Tindakan Cepat: Operasi Stem Cell Demi Menyelamatkan Penglihatan
Sebagai langkah penyelamatan, tim medis RSCM telah melakukan prosedur operasi stem cell, yaitu pemindahan jaringan dari mata kiri ke mata kanan.
Tindakan ini dilakukan sebagai respons cepat untuk mencegah kerusakan lebih lanjut dan meningkatkan peluang pemulihan fungsi penglihatan.
“Ini adalah upaya awal agar proses penyembuhan mata bisa berjalan lebih optimal,” ujarnya.
Harapan Masih Ada, Namun Risiko Penurunan Fungsi Mengintai
Kabar yang sedikit melegakan, mata Andrie masih memiliki fungsi penglihatan dan tidak mengalami kebutaan permanen. Namun demikian, risiko penurunan fungsi tetap menjadi kekhawatiran serius.

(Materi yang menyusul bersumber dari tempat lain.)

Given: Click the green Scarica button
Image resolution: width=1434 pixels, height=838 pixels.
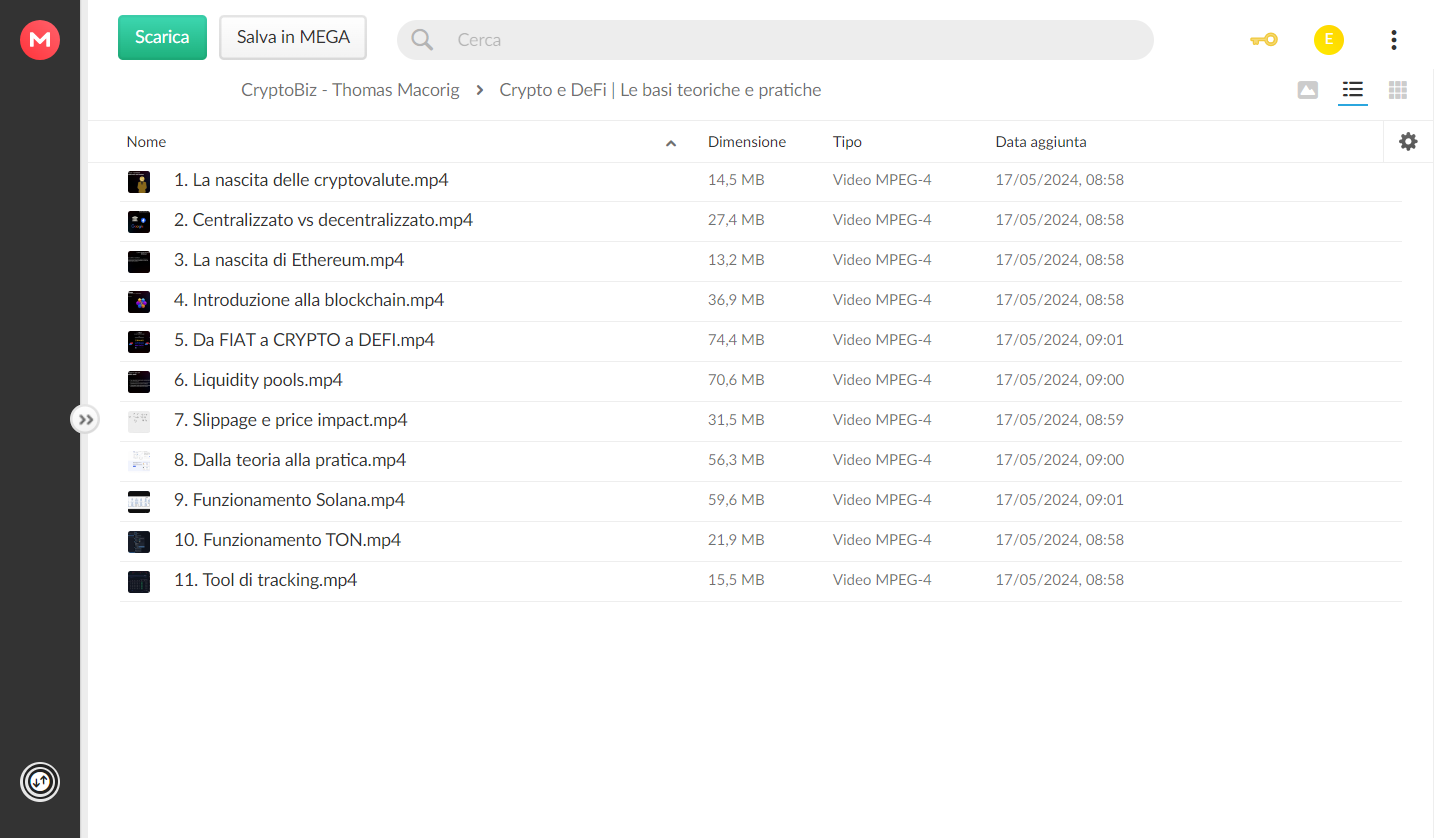Looking at the screenshot, I should [162, 37].
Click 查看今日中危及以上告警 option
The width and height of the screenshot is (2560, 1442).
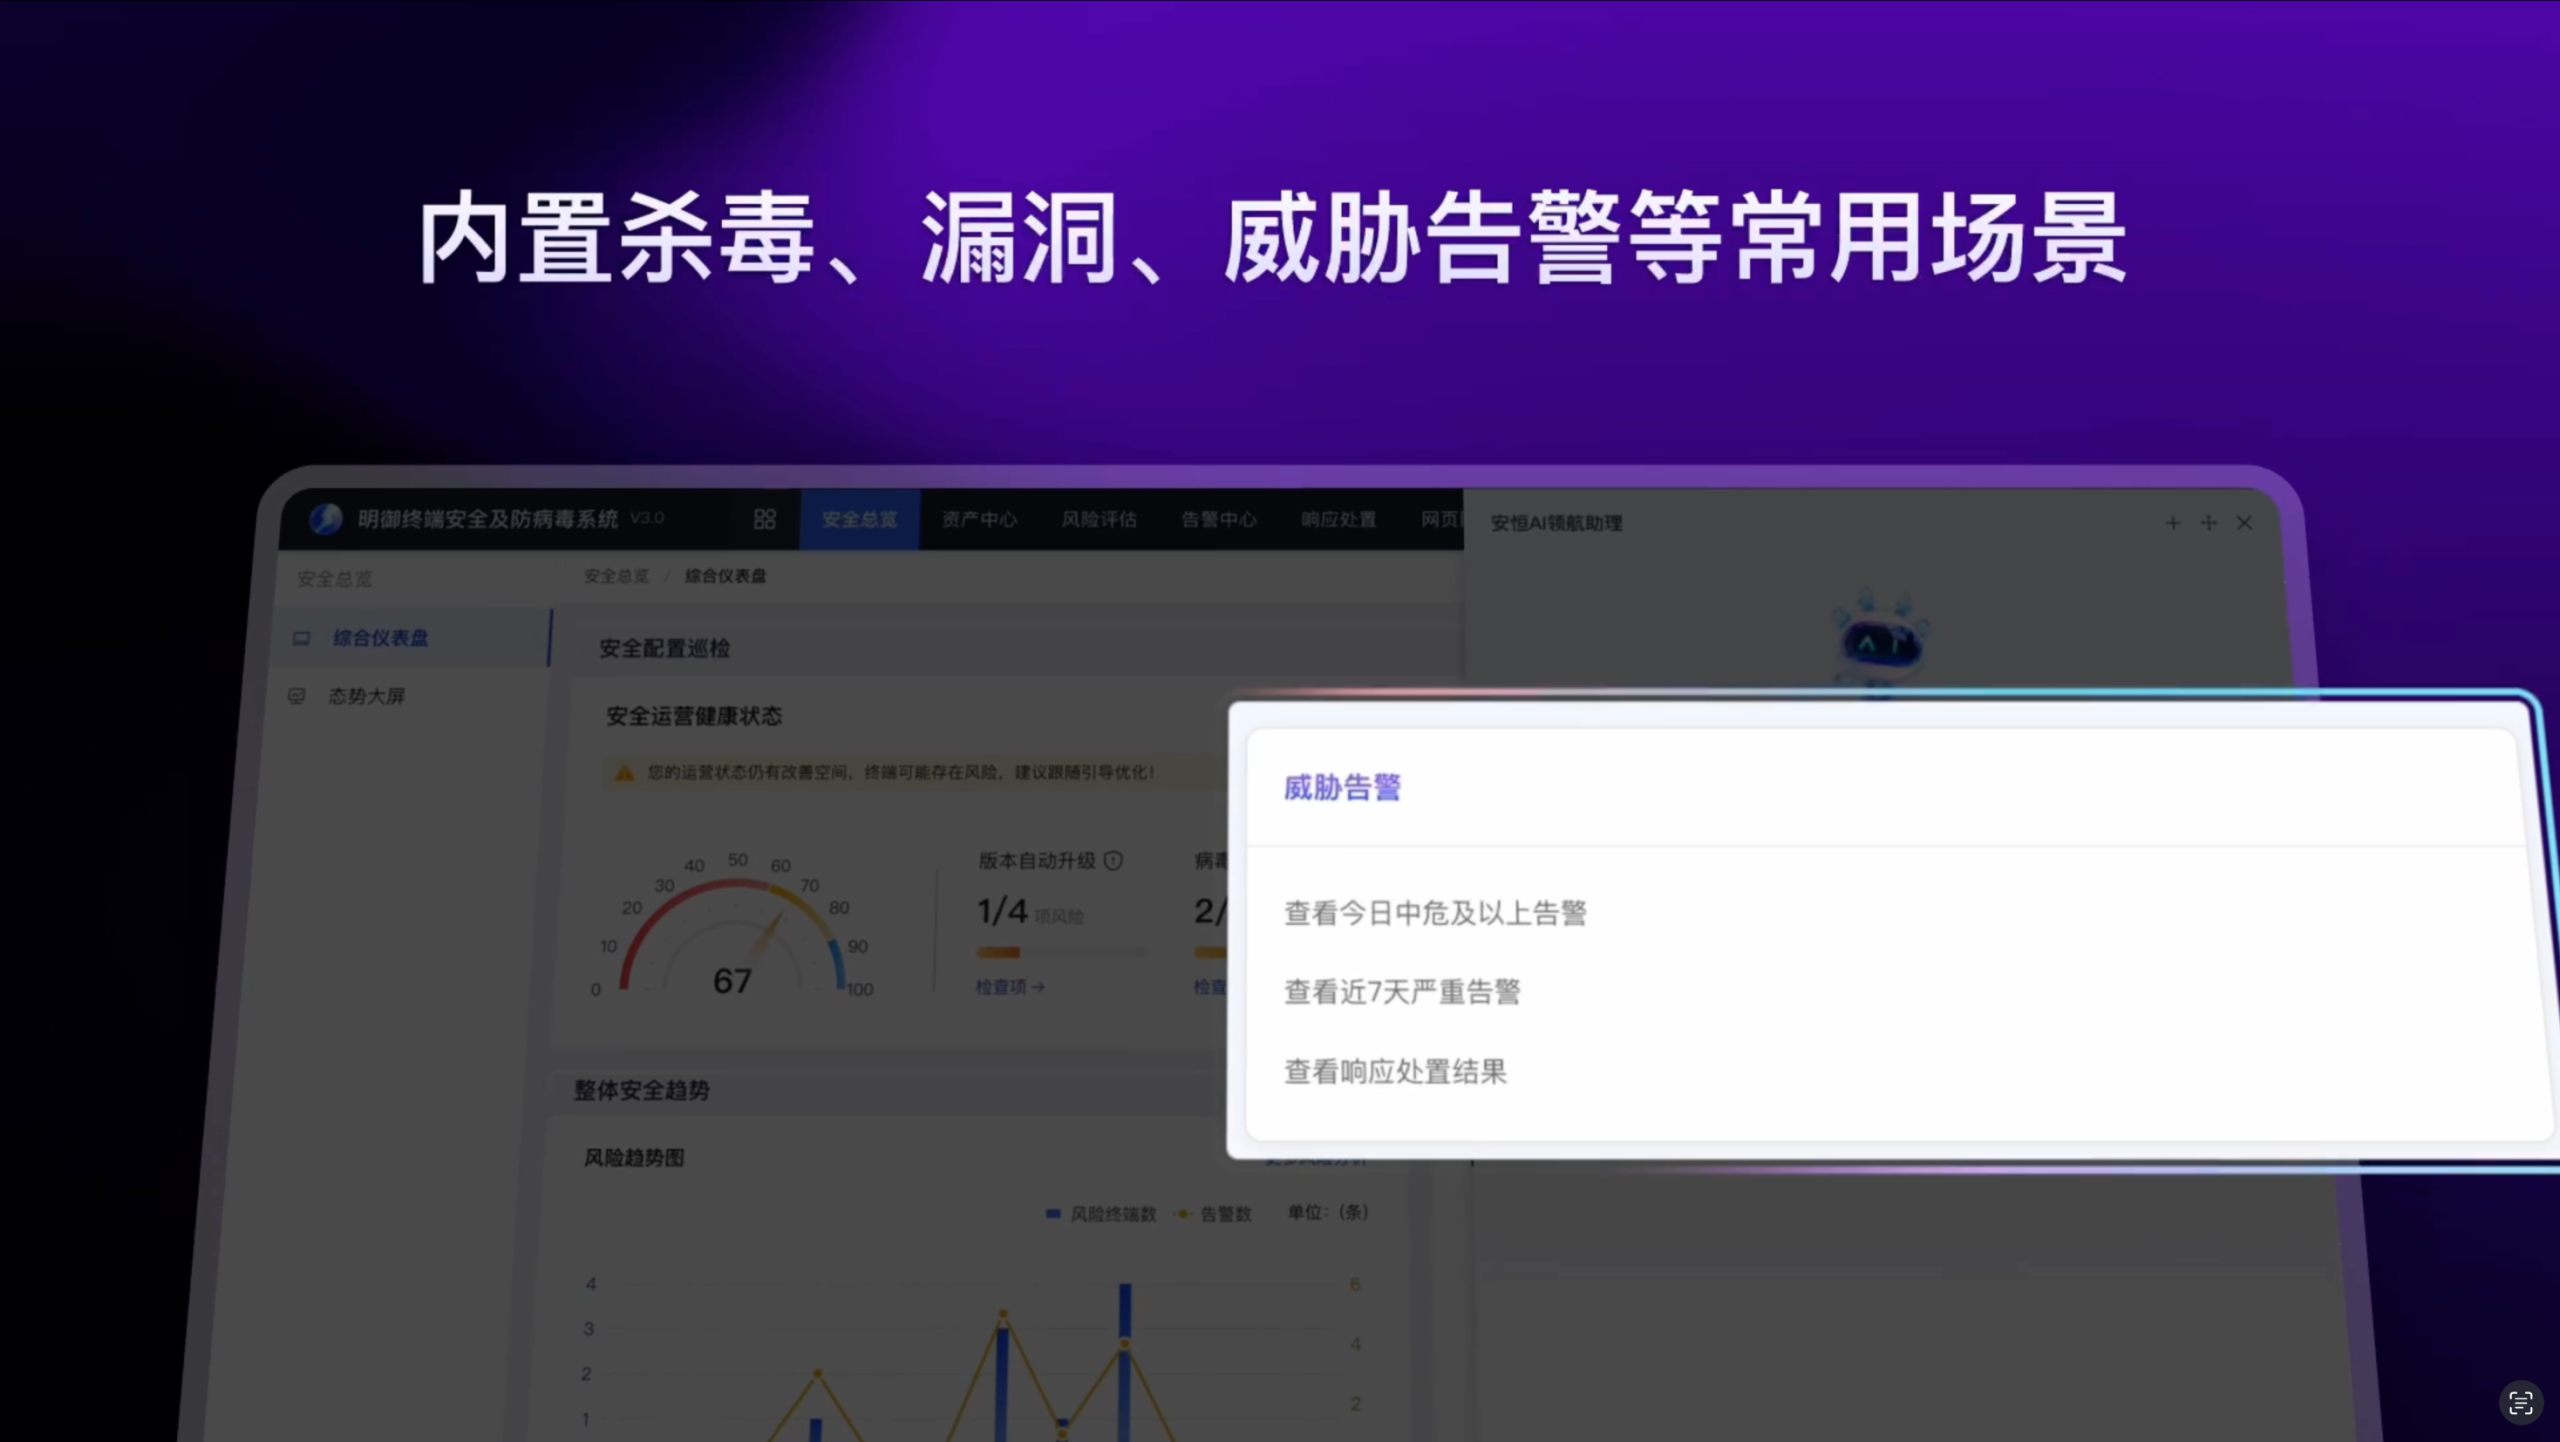click(1435, 913)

“Yang dikhawatirkan adalah fungsi mata tidak bisa kembali 100 persen, sehingga kemungkinan ada penurunan kualitas penglihatan,” tambah Dimas.
Lebih dari Sekadar Luka Fisik
Kasus ini tidak hanya meninggalkan luka fisik, tetapi juga menjadi pengingat keras tentang risiko yang dihadapi para pembela hak asasi manusia di Indonesia.
Di tengah proses pemulihan Andrie, publik kini tidak hanya menaruh perhatian pada kondisi kesehatannya, tetapi juga pada komitmen penegakan hukum dan perlindungan terhadap aktivis yang memperjuangkan keadilan.